Office of Inspector General
Department of Health & Human Services
P.O. Box 23489
Washington, DC 20026
Office of MN Attorney General
1400 Bremer Tower
455 Minnesota Street
St Paul, MN 55101
4.30 MN Statute 181.932 prohibits an employer from discharging, disciplining, threatening, otherwise discriminating against, or penalizing an employee regarding the employee’s compensation, terms, conditions, location, or privileges of employment because: (ii) the employee, or a person acting on behalf of an employee, in good faith, reports a violation or suspected violation of any federal or state law or rule adopted pursuant to law to an employer or to any governmental body or law enforcement official; (ii) the employee is requested by a public body or office to participate in an investigation, hearing, inquiry; (iii) the employee refuses an employer’s order to perform an action that the employee has an objective basis in fact to believe violates any state or federal law or rule or regulation adopted pursuant to law, and the employee informs the employer that the order is being refused for that reason; or (iv) the employee, in good faith, reports a situation in which the quality of health care services provided by a health care facility, organization, or health care provider violates a standard established by federal or state law or a professionally recognized national clinical or ethical standard and potentially places the public at risk of harm.
4.40 A notice explaining the purpose of the FCA, reporting information, and whistleblower protections will be posted at all times in the employee breakroom, explained in new employee orientation training, and summarized in the employee handbook which is available at all times either electronically or in hardcopy.
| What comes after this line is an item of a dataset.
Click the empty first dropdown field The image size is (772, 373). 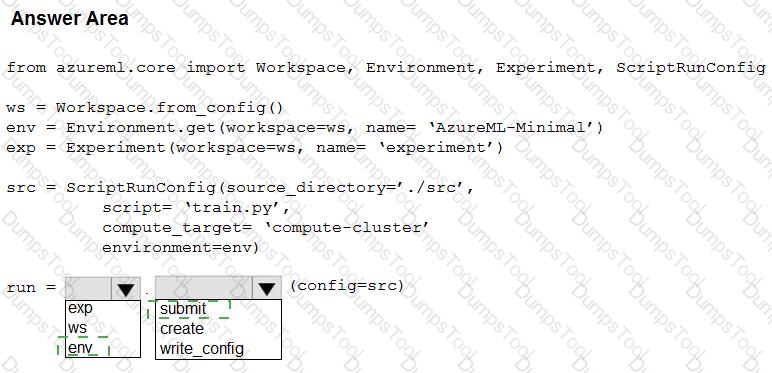[x=88, y=288]
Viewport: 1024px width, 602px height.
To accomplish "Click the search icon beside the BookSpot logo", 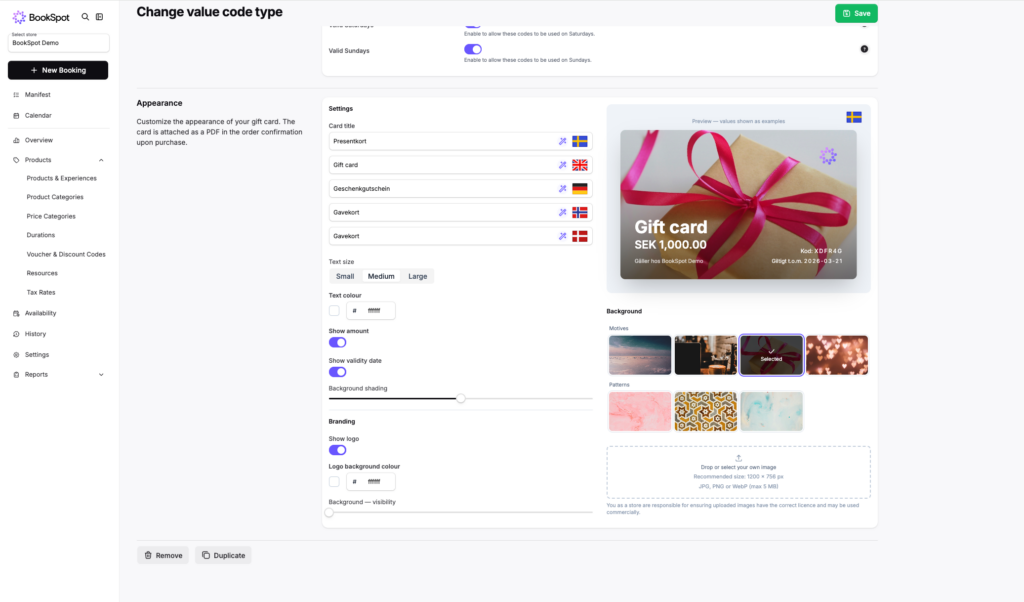I will pyautogui.click(x=85, y=17).
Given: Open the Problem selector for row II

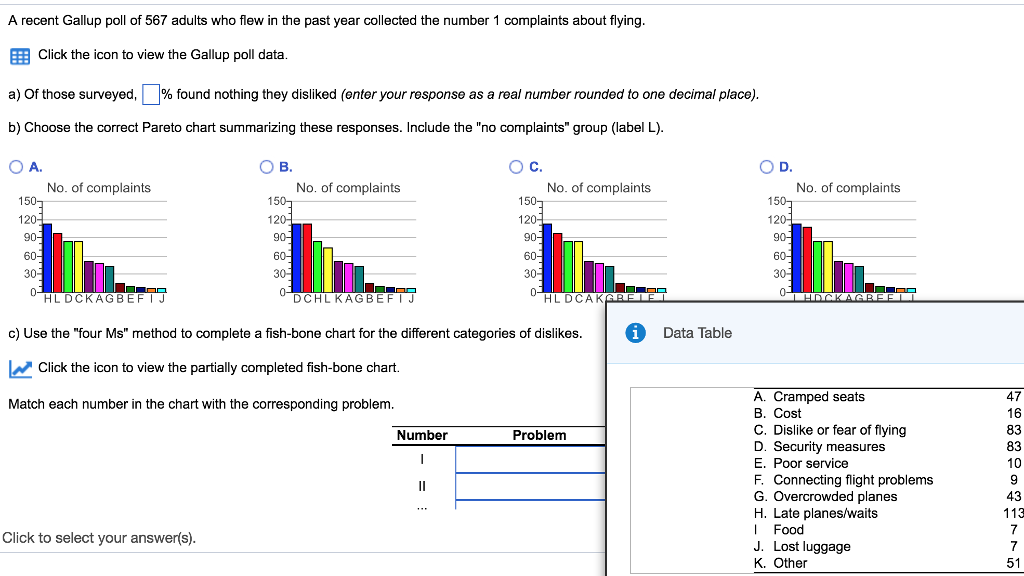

4.50 Any employee that retaliates against someone that has reported a FCA violation in good faith is subject to disciplinary action up to, and including, termination.
If a seizure occurs while the client is under the care of Merrick, Inc., employees are to follow the protocol outlined below and call 911 if any of the following are observed (unless the client has an individualized protocol to be followed):
- The client has never had a seizure before.
- Difficulty in breathing following a seizure or the client does not regain consciousness following a seizure.
- The client has a second seizure immediately following the first.
- The client has a seizure lasting more than five minutes.
- The client is experiencing a high fever.
- The client is experiencing heat exhaustion.
- The client is pregnant.
- The client has diabetes.
- The client has heart disease.
- The client sustained an injury prior to the seizure or during the seizure.
- The seizure occurred in water.
The Program Support Manager is responsible for: (i) completing a seizure form for the client’s file; (ii) contacting the client’s representative or home to notify them of the seizure activity; and (iii) instructing the caregiver to notify the client’s physician/medical provider.